Six reasons why most cats don’t like the water
Fear or discomfort
Cats are creatures of mystery…and habit! A cat that has never had a bath may not like the feeling of having its body drenched in it. A negative experience with water once could set up a conditioned fear response that will stick with that cat for life.
It may genuinely fear the newness of the experience and the physical sensation. A cat that has regularly been exposed to water as a kitten may be conditioned to be more accepting of it.
When wet, a cat’s coat weighs more than normal. This can limit their movement and reflexes, which may make them feel vulnerable. It simply may make your cat feel unable to protect itself.

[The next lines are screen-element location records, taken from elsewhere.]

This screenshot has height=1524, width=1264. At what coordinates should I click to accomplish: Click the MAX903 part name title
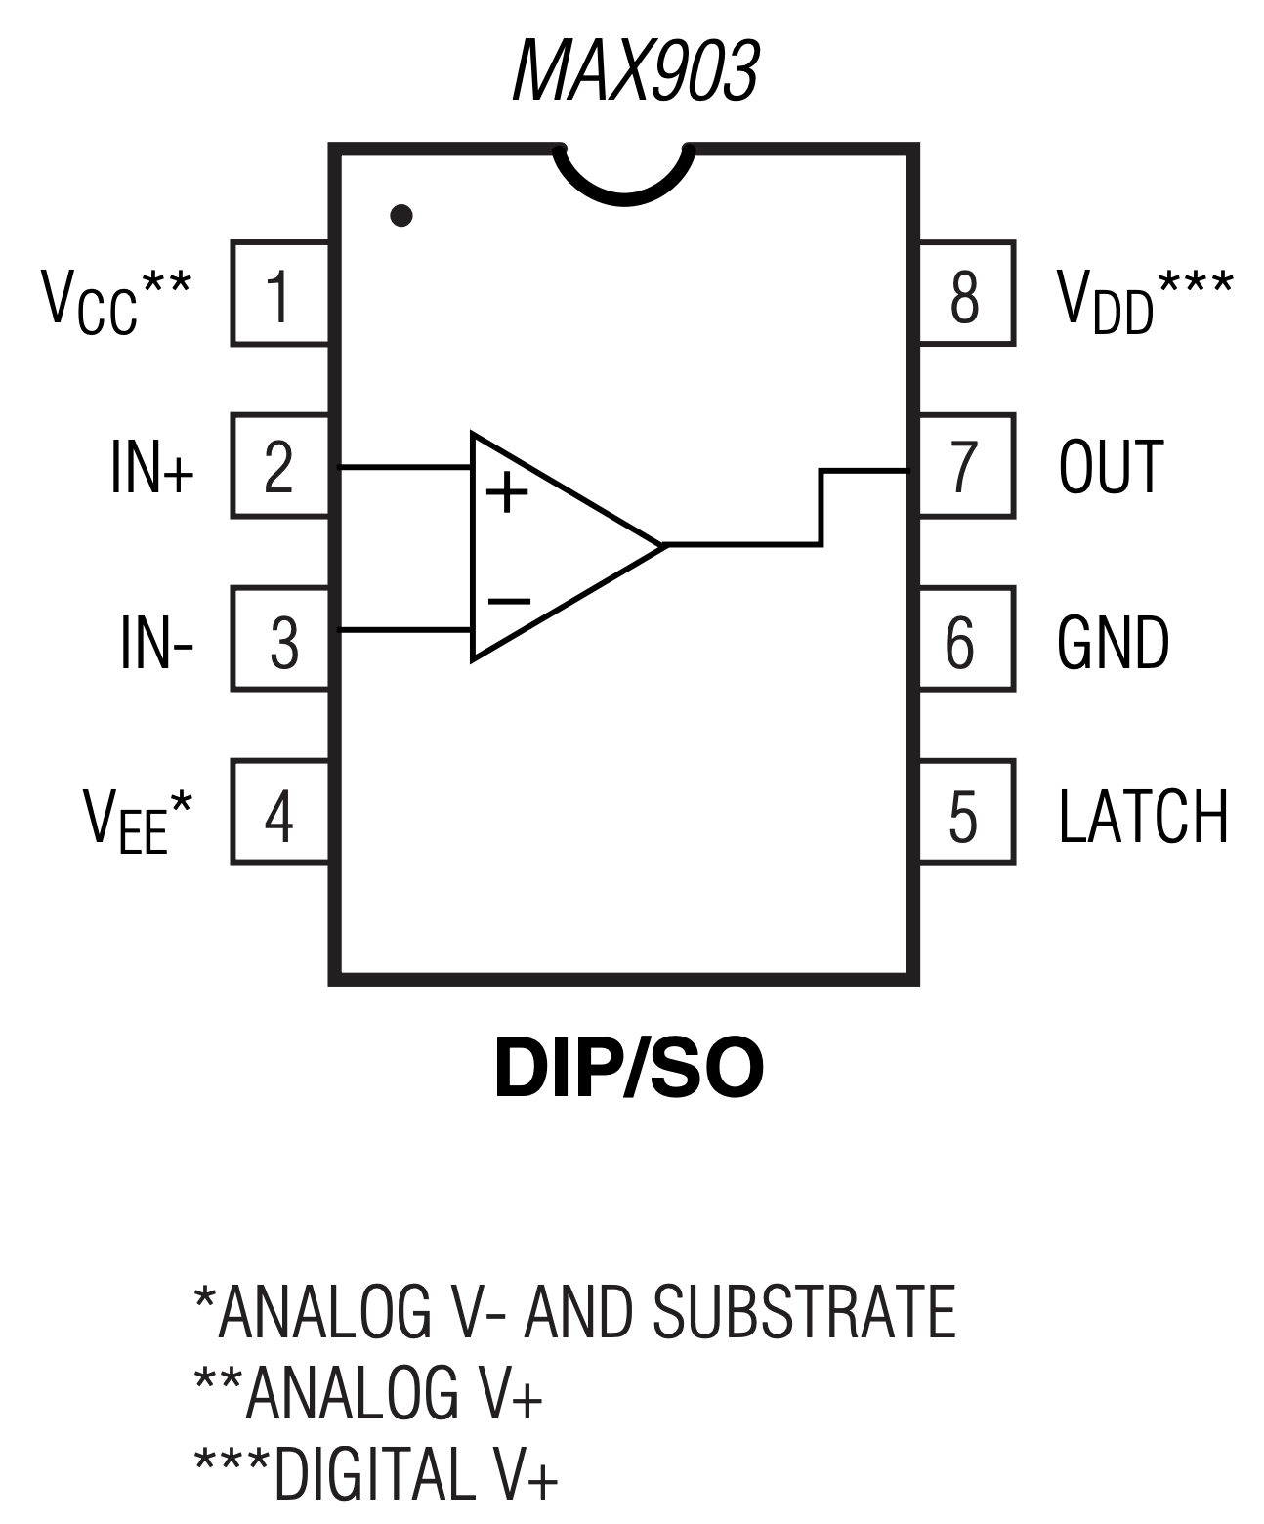[x=635, y=71]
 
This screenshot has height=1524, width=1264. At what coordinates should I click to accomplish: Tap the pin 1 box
[x=280, y=293]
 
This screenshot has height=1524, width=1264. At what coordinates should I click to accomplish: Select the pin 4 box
[x=280, y=813]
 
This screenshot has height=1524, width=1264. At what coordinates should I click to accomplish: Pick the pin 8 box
[x=966, y=293]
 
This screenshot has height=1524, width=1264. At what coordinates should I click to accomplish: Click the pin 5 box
[x=966, y=813]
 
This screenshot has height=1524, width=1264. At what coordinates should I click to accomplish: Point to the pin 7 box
[x=966, y=466]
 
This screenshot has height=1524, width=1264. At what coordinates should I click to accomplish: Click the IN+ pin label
[x=152, y=468]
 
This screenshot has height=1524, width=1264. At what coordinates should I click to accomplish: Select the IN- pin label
[x=156, y=642]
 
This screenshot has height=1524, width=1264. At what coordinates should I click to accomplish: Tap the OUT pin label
[x=1111, y=467]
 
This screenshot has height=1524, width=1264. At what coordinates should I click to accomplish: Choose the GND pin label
[x=1113, y=642]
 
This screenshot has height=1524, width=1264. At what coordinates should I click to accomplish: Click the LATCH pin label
[x=1143, y=816]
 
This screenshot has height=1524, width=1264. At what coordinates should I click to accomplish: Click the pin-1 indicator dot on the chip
[x=400, y=215]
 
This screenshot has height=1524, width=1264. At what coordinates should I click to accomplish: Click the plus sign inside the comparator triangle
[x=507, y=492]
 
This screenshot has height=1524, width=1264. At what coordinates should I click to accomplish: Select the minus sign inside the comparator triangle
[x=509, y=601]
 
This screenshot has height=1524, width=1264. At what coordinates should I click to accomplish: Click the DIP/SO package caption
[x=628, y=1069]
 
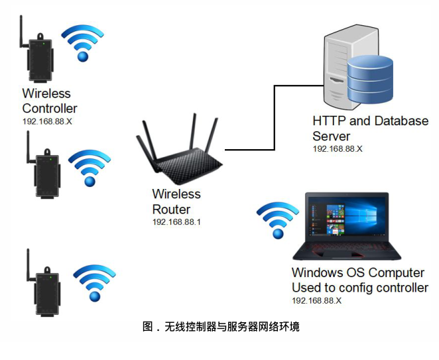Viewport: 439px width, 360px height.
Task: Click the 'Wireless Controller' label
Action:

In addition, water makes surfaces slippery. Your cat may not feel like it can grip or balance when in the sink or tub, which can make it feel threatened.
Try using a wet towel in the base on the tub or sink for the kitty to grip onto to minimize this sensation.
Cats like to feel clean. They spend a lot of time grooming themselves, as much as 50% of their day! It would seem that most cats aren’t big fans of having anything that doesn’t smell “normal” on their fur.
Water and solvent based shampoos can strip the natural oils on the their fur. In their eyes, you’re creating more work for them by bathing them, when they would (for the most part) rather bathe themselves.
If you’ve ever bathed a cat, you know it can take quite a while for their fur to dry after a bath. Some cats may not want to get wet because they know how long it takes for their fur to dry, leaving them soggy and unhappy.
Damp fur is cold too! Your cat may have a period of feeling chilled after being submerged in water.
Cats are sensitive to smell—14 times more sensitive than humans. Your water may have chemicals (or even minerals) that your cat doesn’t like the smell of, like chlorine or fluoride. Your cat may also dislike the scent of the shampoo you’re using, especially if the scent is strong.
There are likely biological reasons that cats don’t like water. Even though many cats love the taste of fish, historically, they are not ocean or river-dwelling animals. Domesticated cats are descendants of felines that typically lived in dry and arid areas.
They have never learned to swim because there was no evolutionary need for it. This behavior, or lack thereof, has stuck around in our modern-day cats.